| Data entries |
#####

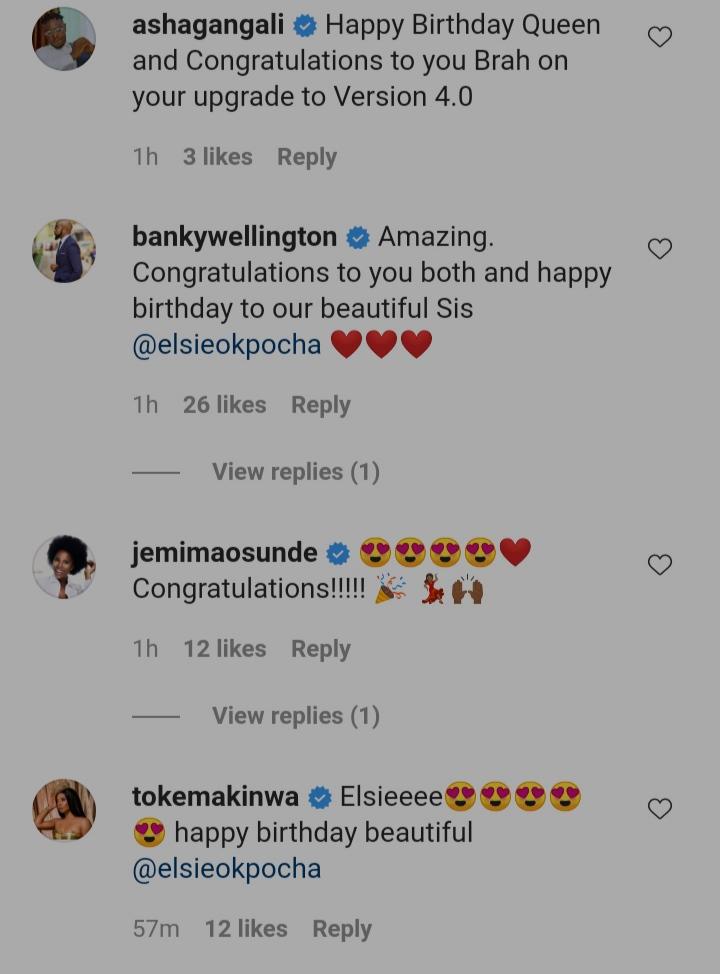Viewport: 720px width, 974px height.
Task: Reply to tokemakinwa's comment
Action: click(341, 929)
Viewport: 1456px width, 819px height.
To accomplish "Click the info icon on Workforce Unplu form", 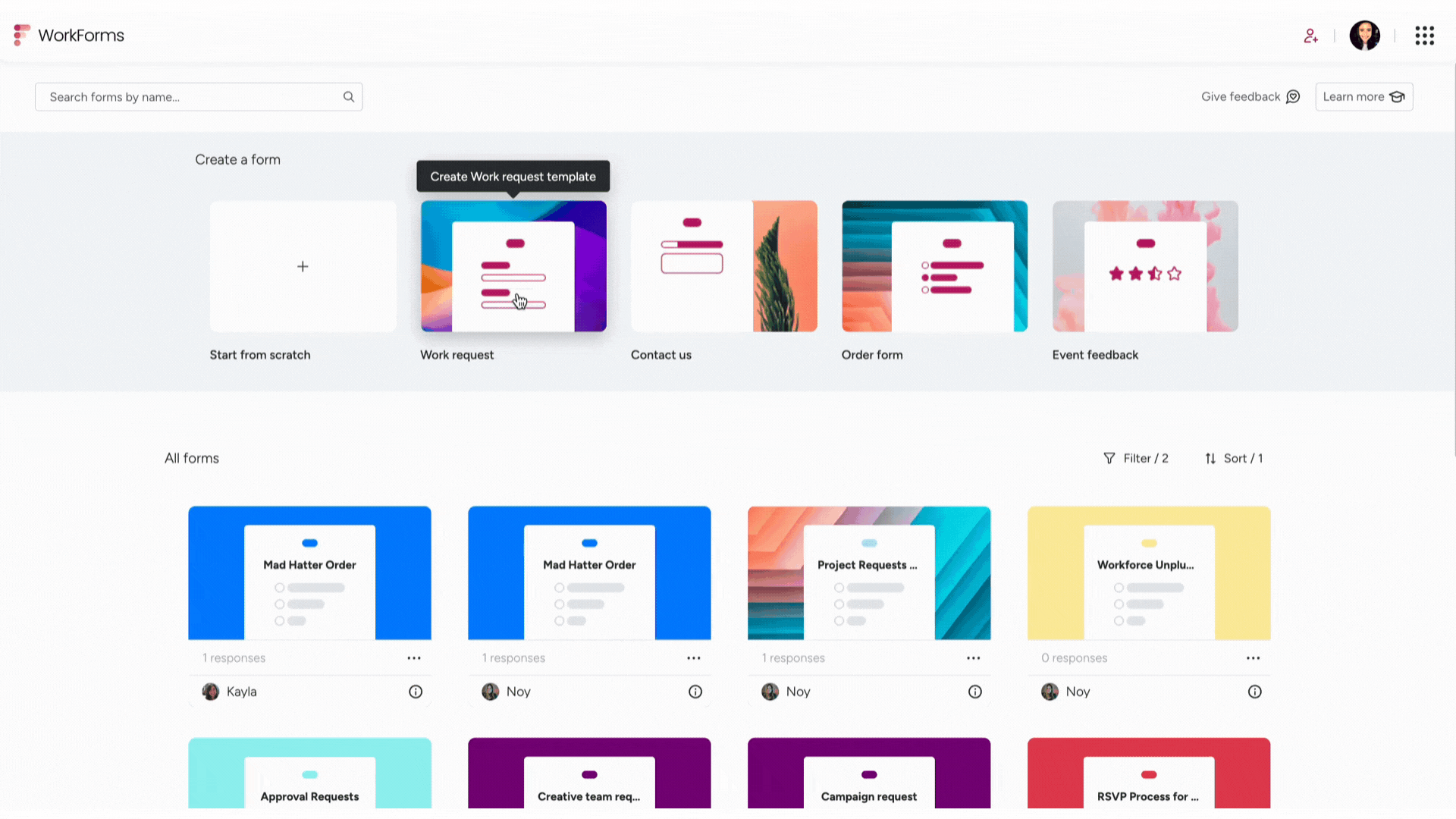I will click(x=1254, y=691).
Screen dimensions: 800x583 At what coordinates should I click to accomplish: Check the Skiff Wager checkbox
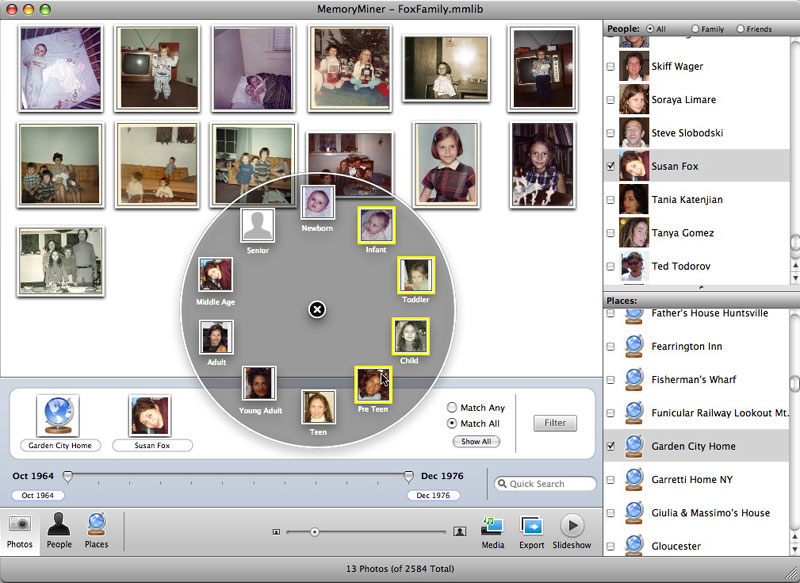click(x=611, y=67)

#####

| Problem statement |
Starting with the line containing "Screen dimensions: 800x583" and going on through the end of the entries, write those lines as a numbered list, skipping blank lines and leaving out the pictures.

| Final result |
1. Screen dimensions: 800x583 At what coordinates should I click to accomplish: Check the Skiff Wager checkbox
2. click(x=611, y=67)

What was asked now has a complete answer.